**Instructions to follow:** Copy from the first line below down to and including the line with "Task: Expand the". Skip the pictures.

Collected data:
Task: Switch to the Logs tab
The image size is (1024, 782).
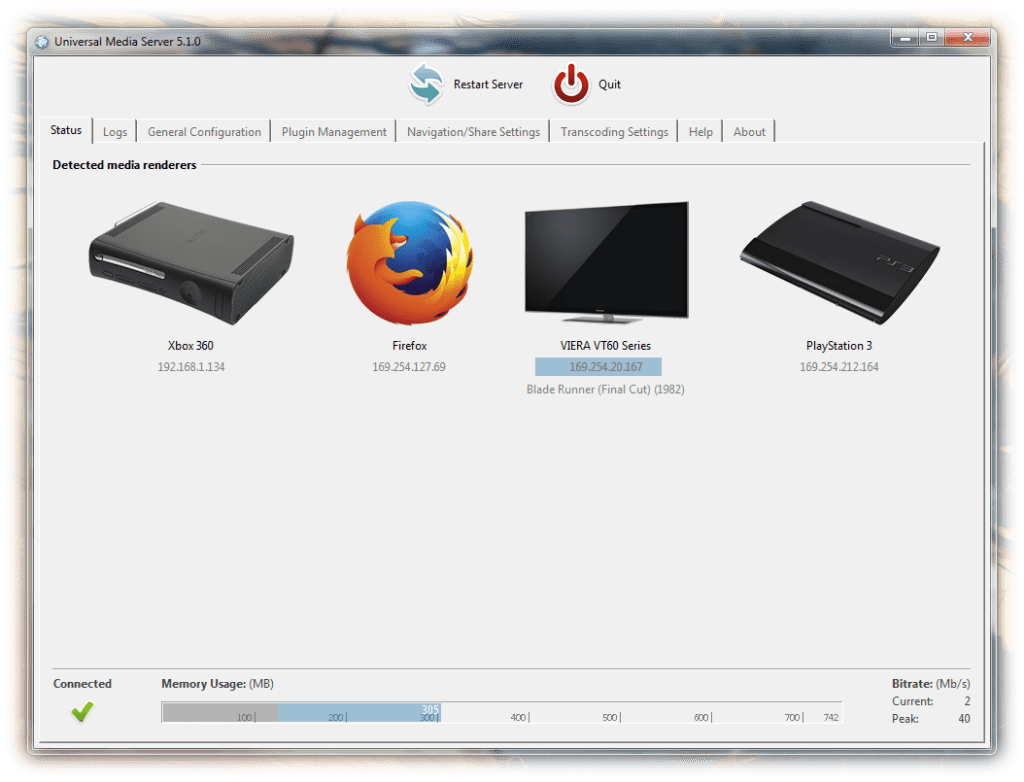Action: pyautogui.click(x=114, y=131)
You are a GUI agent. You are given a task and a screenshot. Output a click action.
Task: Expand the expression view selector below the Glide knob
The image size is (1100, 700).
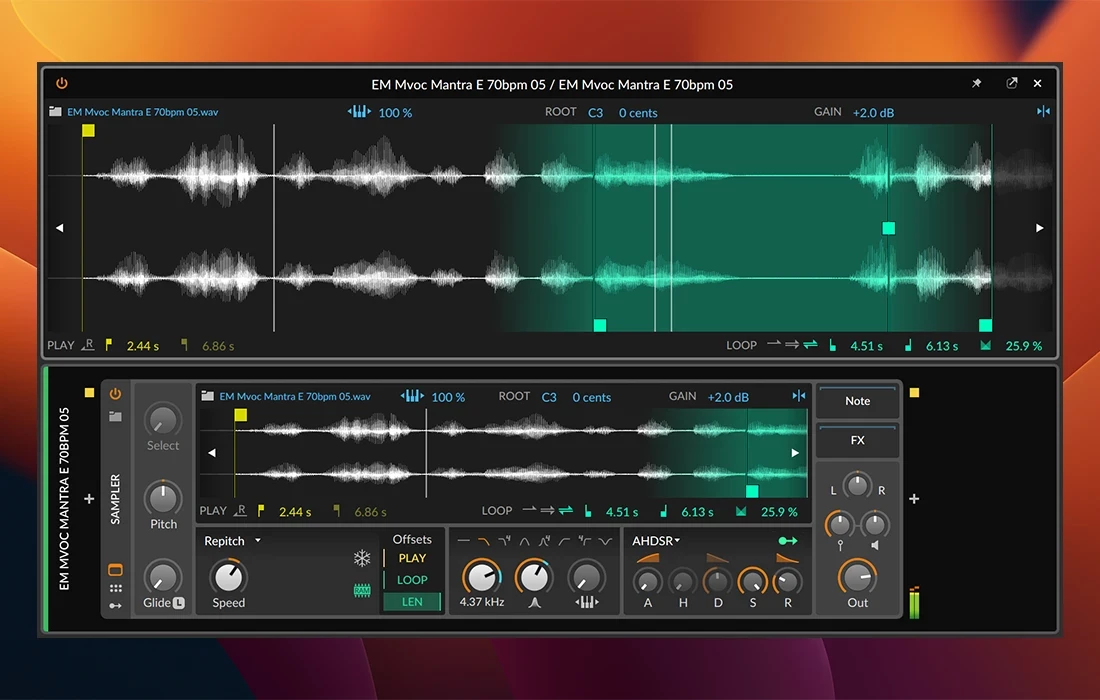click(x=116, y=605)
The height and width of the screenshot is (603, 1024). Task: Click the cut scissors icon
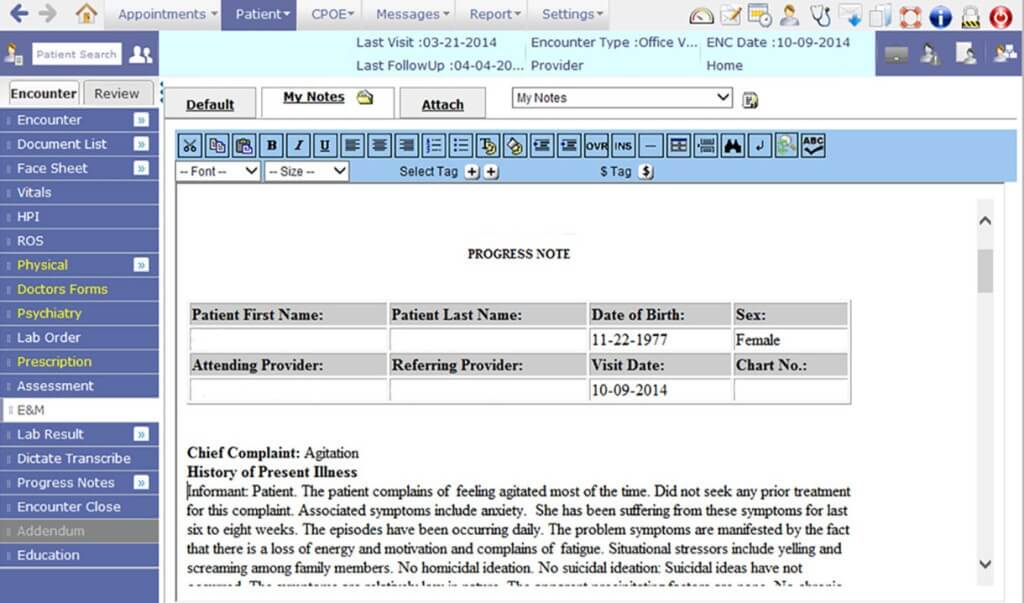(x=190, y=145)
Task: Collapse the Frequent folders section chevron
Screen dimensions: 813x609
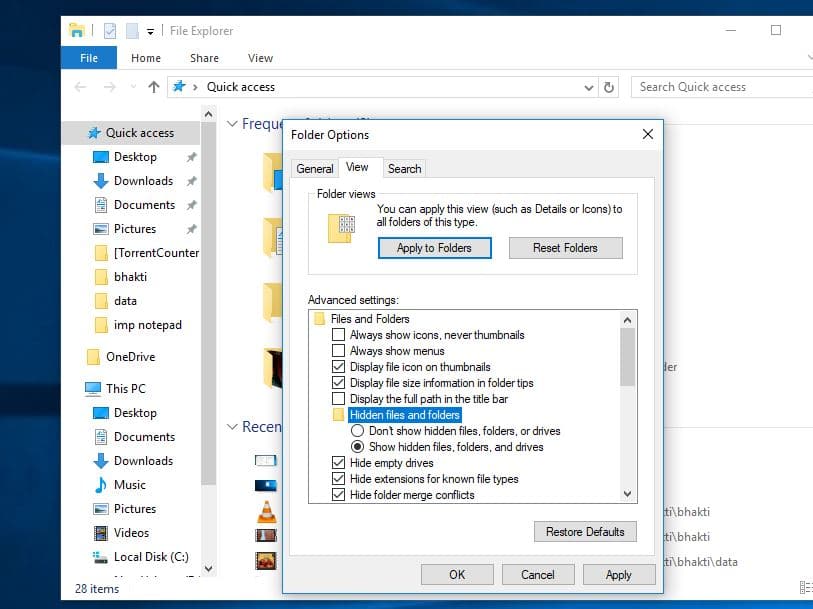Action: tap(232, 124)
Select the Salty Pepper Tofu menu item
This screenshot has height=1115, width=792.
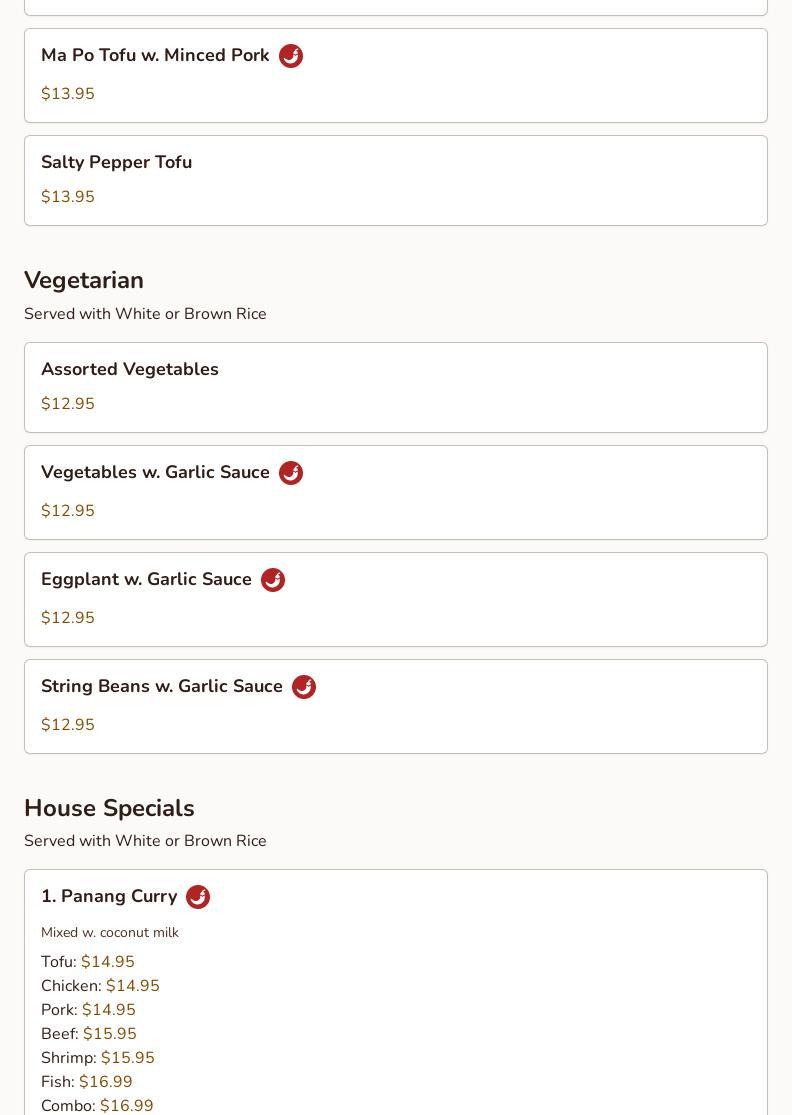coord(396,181)
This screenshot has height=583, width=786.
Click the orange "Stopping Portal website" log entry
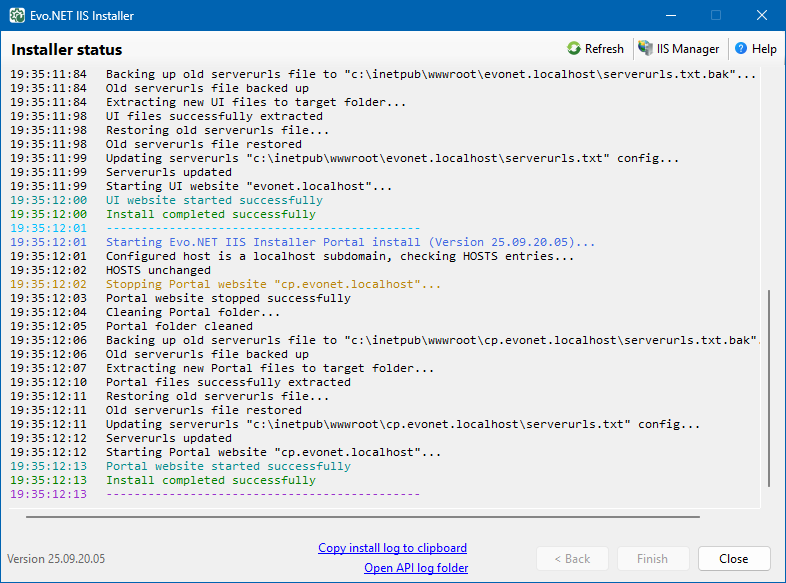click(273, 284)
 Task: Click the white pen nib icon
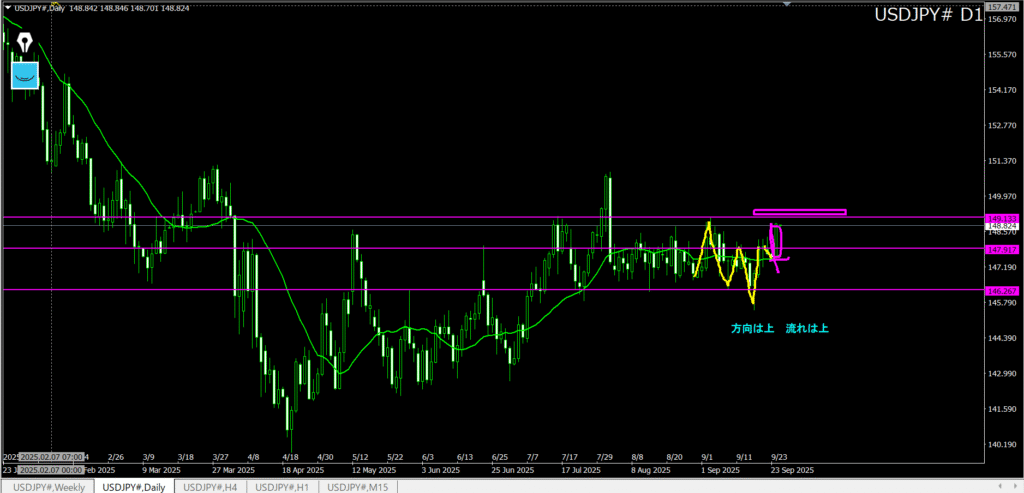pyautogui.click(x=24, y=44)
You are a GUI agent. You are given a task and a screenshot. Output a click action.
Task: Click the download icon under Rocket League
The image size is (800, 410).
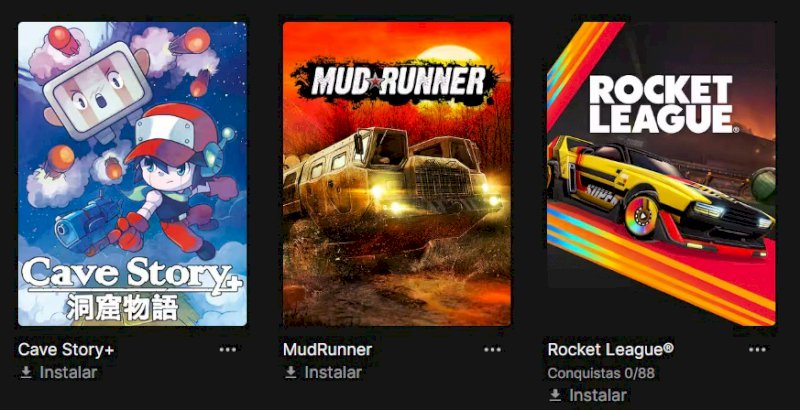(556, 395)
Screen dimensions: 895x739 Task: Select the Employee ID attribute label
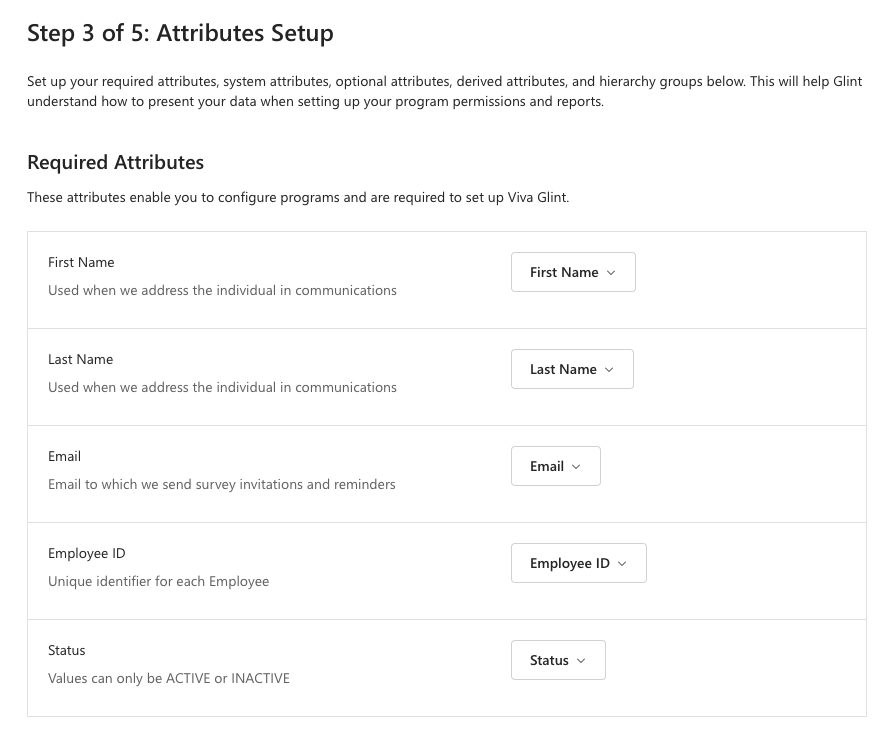pyautogui.click(x=87, y=552)
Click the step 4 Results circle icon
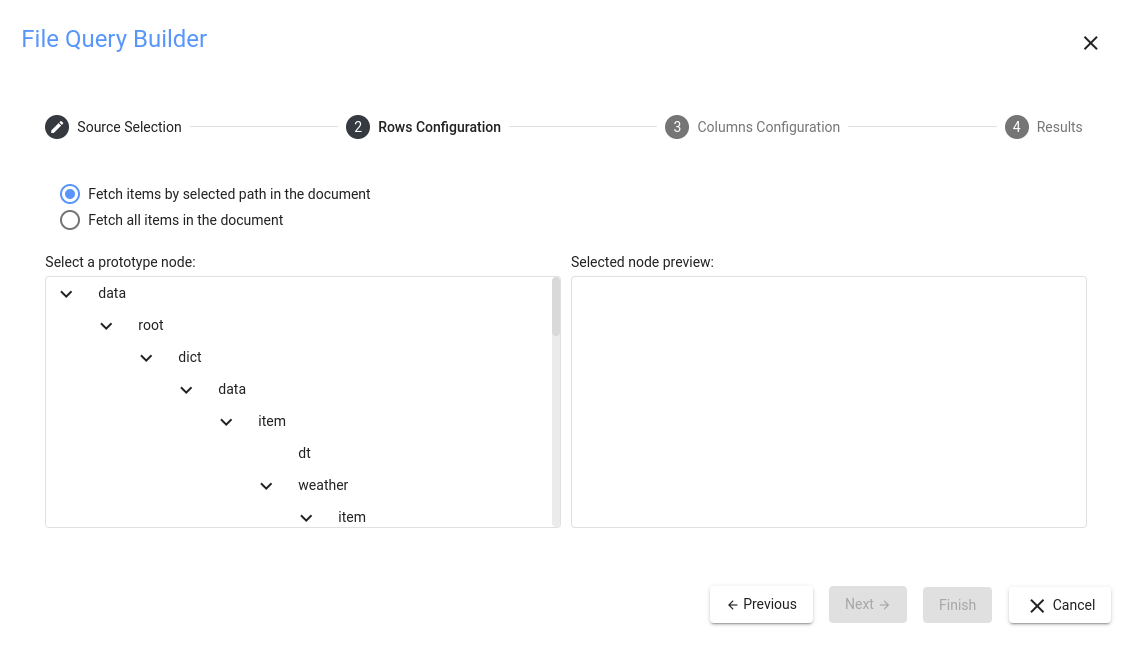This screenshot has height=650, width=1131. [x=1017, y=127]

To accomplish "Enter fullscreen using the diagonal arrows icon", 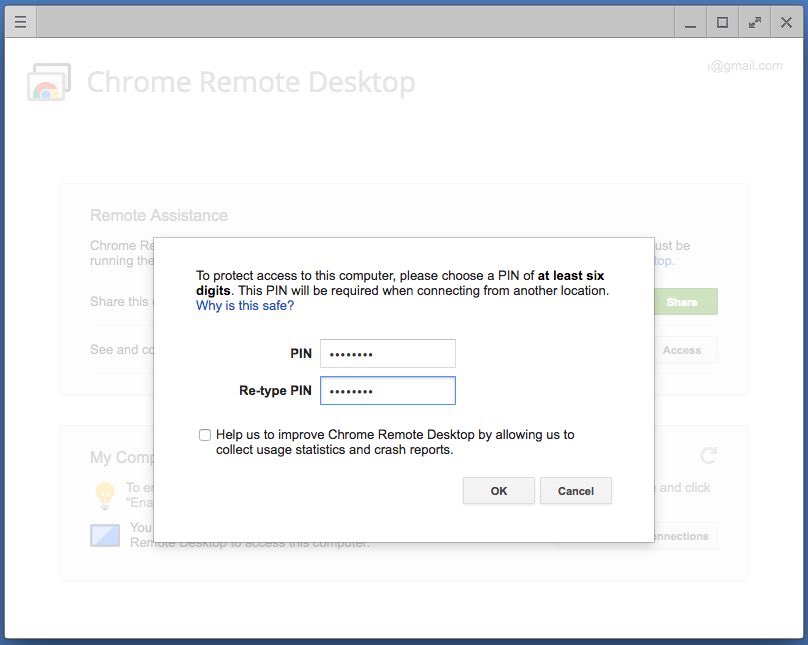I will [754, 22].
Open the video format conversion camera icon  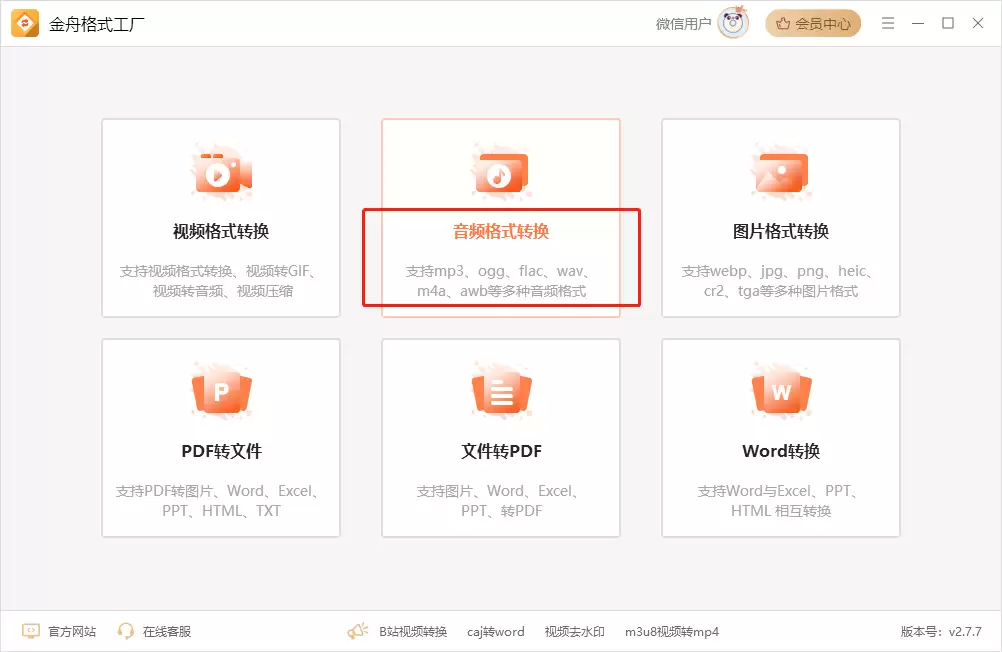tap(221, 173)
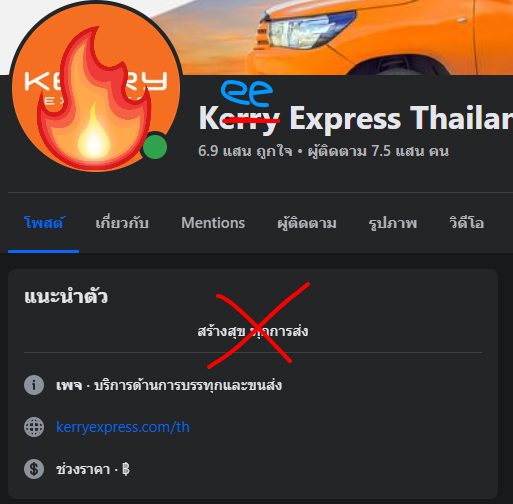Go to the ผู้ติดตาม tab
The height and width of the screenshot is (504, 513).
click(x=307, y=223)
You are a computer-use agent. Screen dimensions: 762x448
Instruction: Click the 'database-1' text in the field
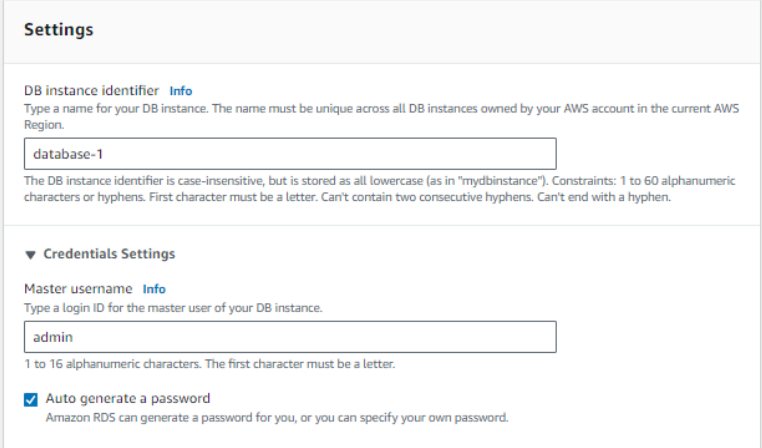point(65,153)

**Solution for this problem:**
Task: Switch to the Logs tab
The image size is (1024, 782).
Action: pyautogui.click(x=114, y=131)
You are a GUI agent. You are given a task and a screenshot. Output a click action.
Task: Expand the expression view selector below the Glide knob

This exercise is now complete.